= Richard Alton Graham =

American equal rights leader

Richard Alton Graham (November 6, 1920 – September 24, 2007) was an American equal rights leader, one of the inaugural group of five members of the United States Equal Employment Opportunity Commission (EEOC). He was the founding director of the National Teachers Corps. He was also one of the founders of the National Organization for Women (NOW), becoming one of its initial officers.

==Early life==
Graham was born in Chicago, Illinois; but he was raised in Lima, Ohio and Milwaukee, Wisconsin. During World War II, he served in the Army Air Forces in Iran. After the war, he worked with his father developing a variable speed drive transmission for electric motors. Father and son ran a small manufacturing business in Minominnee, Minnesota, until the younger Graham embarked on a career of public service.

===Educational background===
Graham was awarded a bachelor's degree in engineering from Cornell University in 1942. He earned a master's degree in education from Catholic University in 1970; and he continued his studies, earning a Ph.D. in philosophy in 1972 from what was then the "Union Graduate School", now the Union Institute and University in Cincinnati, Ohio.

==Public service==
In 1961, Graham became the deputy of Sargent Shriver, the first director of the Peace Corps; and then he left Washington to serve as the Peace Corps country director in Tunisia (1963–1965).

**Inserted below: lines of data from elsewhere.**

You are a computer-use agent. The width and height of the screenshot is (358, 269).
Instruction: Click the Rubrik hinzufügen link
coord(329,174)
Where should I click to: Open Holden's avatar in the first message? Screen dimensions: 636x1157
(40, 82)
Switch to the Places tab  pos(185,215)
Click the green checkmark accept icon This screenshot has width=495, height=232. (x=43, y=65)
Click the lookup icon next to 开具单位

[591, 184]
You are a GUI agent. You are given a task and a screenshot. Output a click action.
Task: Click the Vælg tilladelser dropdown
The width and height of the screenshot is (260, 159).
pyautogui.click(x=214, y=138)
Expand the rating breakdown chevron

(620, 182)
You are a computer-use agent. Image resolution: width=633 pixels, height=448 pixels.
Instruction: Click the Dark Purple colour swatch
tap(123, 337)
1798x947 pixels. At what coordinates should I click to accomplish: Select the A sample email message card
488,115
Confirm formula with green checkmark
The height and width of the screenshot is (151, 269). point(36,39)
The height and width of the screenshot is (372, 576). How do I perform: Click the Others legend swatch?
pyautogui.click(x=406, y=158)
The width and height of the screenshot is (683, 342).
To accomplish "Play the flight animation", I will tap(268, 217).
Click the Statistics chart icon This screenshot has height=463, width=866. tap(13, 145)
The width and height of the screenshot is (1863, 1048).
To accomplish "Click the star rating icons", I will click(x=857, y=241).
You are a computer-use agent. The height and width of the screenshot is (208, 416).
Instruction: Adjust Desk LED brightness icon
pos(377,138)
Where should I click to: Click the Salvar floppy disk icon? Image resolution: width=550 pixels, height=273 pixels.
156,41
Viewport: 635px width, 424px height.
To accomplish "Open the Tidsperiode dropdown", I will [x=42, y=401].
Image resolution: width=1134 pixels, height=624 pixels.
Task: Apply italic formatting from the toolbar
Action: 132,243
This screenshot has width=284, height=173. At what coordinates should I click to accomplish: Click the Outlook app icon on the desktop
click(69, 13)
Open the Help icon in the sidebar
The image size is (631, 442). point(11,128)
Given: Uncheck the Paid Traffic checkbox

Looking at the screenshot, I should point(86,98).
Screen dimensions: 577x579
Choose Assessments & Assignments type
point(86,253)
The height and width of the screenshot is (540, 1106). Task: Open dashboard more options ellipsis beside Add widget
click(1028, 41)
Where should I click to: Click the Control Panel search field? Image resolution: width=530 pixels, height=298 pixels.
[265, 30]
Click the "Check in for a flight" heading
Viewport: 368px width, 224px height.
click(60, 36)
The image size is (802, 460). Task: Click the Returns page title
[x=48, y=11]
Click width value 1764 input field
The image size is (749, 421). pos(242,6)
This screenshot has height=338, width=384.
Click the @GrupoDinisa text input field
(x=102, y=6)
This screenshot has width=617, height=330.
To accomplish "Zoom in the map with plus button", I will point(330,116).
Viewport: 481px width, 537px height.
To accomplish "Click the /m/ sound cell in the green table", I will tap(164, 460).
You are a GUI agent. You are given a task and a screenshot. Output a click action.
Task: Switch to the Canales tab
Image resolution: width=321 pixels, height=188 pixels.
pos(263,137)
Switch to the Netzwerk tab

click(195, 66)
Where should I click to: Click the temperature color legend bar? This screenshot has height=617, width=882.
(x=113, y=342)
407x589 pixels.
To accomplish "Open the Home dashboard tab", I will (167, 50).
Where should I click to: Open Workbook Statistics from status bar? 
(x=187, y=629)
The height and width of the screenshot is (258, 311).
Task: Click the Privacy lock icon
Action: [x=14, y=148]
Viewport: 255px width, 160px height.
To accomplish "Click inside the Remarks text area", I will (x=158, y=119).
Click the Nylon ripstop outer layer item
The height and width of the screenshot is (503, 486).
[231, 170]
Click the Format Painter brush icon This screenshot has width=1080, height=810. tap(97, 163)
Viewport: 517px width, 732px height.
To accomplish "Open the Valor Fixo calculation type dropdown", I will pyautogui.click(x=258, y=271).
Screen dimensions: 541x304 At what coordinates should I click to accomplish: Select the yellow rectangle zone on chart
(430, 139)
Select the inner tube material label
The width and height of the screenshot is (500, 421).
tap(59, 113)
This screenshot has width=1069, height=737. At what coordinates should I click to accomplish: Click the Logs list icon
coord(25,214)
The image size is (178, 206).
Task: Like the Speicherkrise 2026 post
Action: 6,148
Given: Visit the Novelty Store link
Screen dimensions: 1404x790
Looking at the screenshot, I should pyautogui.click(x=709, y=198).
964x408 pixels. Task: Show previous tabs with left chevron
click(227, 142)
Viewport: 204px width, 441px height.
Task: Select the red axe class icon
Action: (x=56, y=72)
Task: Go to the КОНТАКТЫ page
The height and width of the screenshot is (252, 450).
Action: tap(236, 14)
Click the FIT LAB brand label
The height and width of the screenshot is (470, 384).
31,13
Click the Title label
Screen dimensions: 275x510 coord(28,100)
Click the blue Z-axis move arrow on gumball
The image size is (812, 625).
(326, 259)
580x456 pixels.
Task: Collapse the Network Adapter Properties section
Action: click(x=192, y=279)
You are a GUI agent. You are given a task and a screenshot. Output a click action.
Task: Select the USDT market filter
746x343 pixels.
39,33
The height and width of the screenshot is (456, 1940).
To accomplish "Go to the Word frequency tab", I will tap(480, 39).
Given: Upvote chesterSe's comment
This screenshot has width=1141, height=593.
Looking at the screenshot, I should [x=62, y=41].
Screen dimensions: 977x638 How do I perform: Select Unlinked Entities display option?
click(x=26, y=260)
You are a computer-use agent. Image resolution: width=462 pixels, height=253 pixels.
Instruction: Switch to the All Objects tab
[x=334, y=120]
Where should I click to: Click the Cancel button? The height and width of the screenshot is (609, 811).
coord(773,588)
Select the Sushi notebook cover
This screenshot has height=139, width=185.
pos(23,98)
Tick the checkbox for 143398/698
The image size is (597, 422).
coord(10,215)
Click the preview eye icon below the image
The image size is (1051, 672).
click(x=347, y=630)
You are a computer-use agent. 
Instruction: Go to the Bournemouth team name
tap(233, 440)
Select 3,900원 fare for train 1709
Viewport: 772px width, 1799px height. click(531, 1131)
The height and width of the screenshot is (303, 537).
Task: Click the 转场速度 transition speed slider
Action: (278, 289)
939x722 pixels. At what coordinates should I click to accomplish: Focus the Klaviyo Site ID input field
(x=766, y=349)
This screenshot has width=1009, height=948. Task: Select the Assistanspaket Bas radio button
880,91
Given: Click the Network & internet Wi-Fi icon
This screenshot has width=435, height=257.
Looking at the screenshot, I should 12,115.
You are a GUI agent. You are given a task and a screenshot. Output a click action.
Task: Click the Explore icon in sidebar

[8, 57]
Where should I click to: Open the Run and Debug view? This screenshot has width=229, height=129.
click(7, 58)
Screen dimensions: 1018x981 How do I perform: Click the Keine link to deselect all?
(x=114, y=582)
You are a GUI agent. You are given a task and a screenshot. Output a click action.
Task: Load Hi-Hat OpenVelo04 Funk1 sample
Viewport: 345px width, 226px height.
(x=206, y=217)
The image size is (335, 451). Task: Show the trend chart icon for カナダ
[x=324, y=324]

In 1965, President Lyndon Johnson named Graham as one of the first Commissioners of the Equal Employment Opportunity Commission. He was readily confirmed by Congress. He was a registered Republican in 1965—he later changed party affiliation—and he was named to EEOC to add political balance. Among other activities, he was prominent in promoting the EEOC guidelines, including those prohibiting discrimination on the basis of gender. He would later say he "learned on the job" to become a feminist; and soon became one of the more outspoken commissioners along with the only female member, Aileen Hernandez, a future NOW founder and president.

He was the founding vice president of the National Organization for Women when it was first organized in 1966. He was a male supporter of women's rights at a time when such public support was less common; and, according to the 2007 NOW President Kim Gandy, Graham's decision to become a leader of the organization in its infancy gave NOW a certain level of credibility.
In 1966, he was sworn in as the first director of the National Teachers Corps, with an underfunded initial budget of $7.5 million for 1,250 teachers in 125 schools. This meant that from the outset, Graham's top priority became lobbying Congress for additional appropriations to bridge the gap between the program's funding and its projected per capita costs of $8,100 per teacher. By 1968, the Teacher Corps had expanded into 200 schools; and the program had earned modest bi-partisan support.
Graham continued to head the Teacher Corps in the early years of the Nixon administration until early 1971.

In the mid-1970s, he became director of the Center for Moral Education at the Harvard Graduate School of Education. He served as President of Goddard College in Plainfield, Vermont (1975–1976); and he helped found the Goddard-Cambridge Center for Social Change.

From the mid-1980s until his death, Graham was an adviser to the Council for Research in Values and Philosophy in Washington, D.C.

Dick Graham married Nancy Aring Graham on December 21, 1949, and enjoyed 57 years of marriage until his death in 2007. Together they raised five children: Peggy Sue (Busy), Charles Louis (Hoey), Richard (Dicker), Nan and John.